**PROBLEM DETAILS:** Transcribe exactly the stretch of lines beginning at the one containing "Given: Click the GlobalFoundries Inc. link" and closing with the last line of the entries below. Omit images.

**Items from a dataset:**

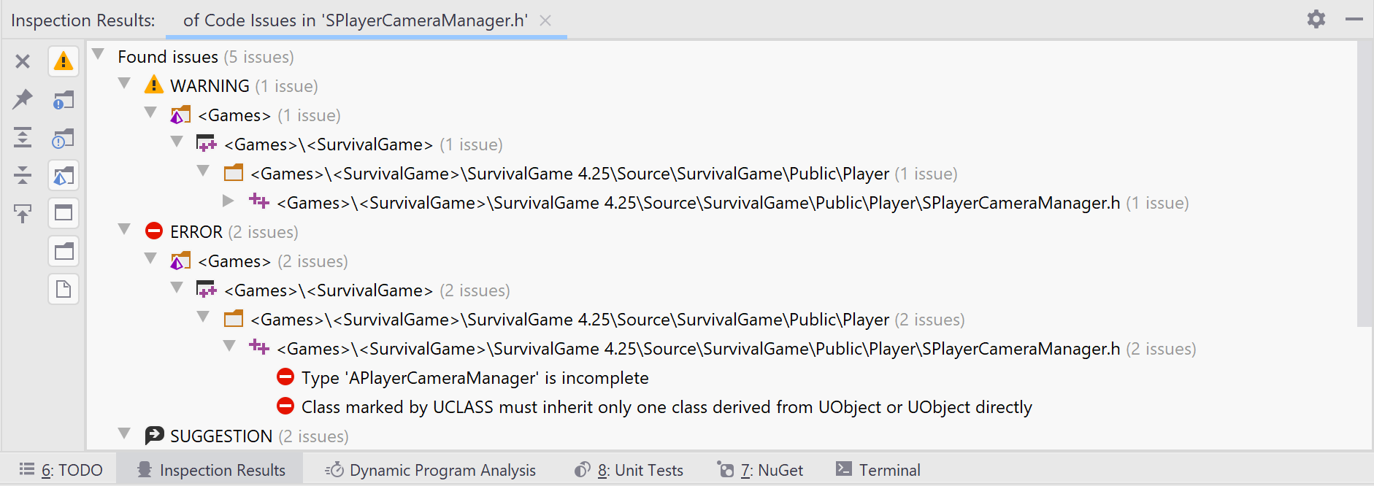Close the inspection results view
The width and height of the screenshot is (1374, 486).
click(22, 61)
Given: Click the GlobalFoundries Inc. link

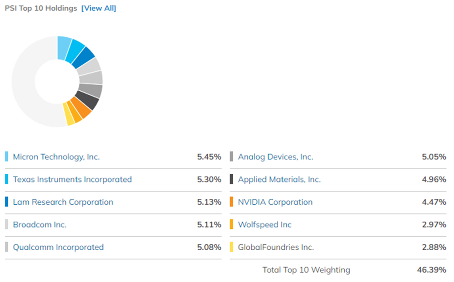Looking at the screenshot, I should point(275,247).
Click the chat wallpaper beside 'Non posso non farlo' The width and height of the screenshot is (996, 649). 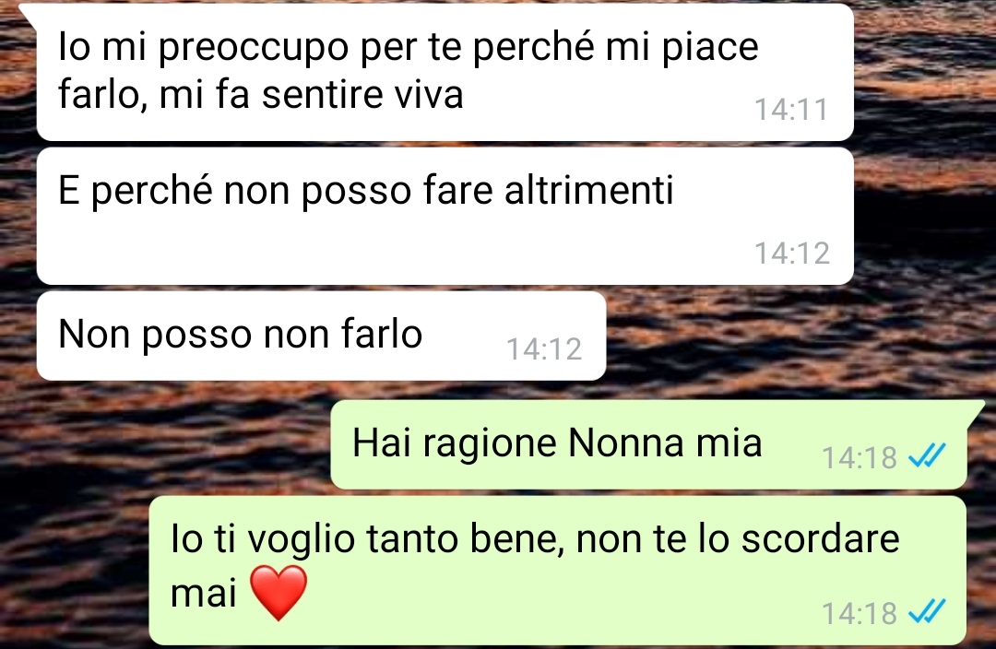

**EXERCISE OUTPUT:**
Given: Click the GlobalFoundries Inc. link

Looking at the screenshot, I should point(275,247).
Click the chat wallpaper beside 'Non posso non farlo' The width and height of the screenshot is (996, 649). 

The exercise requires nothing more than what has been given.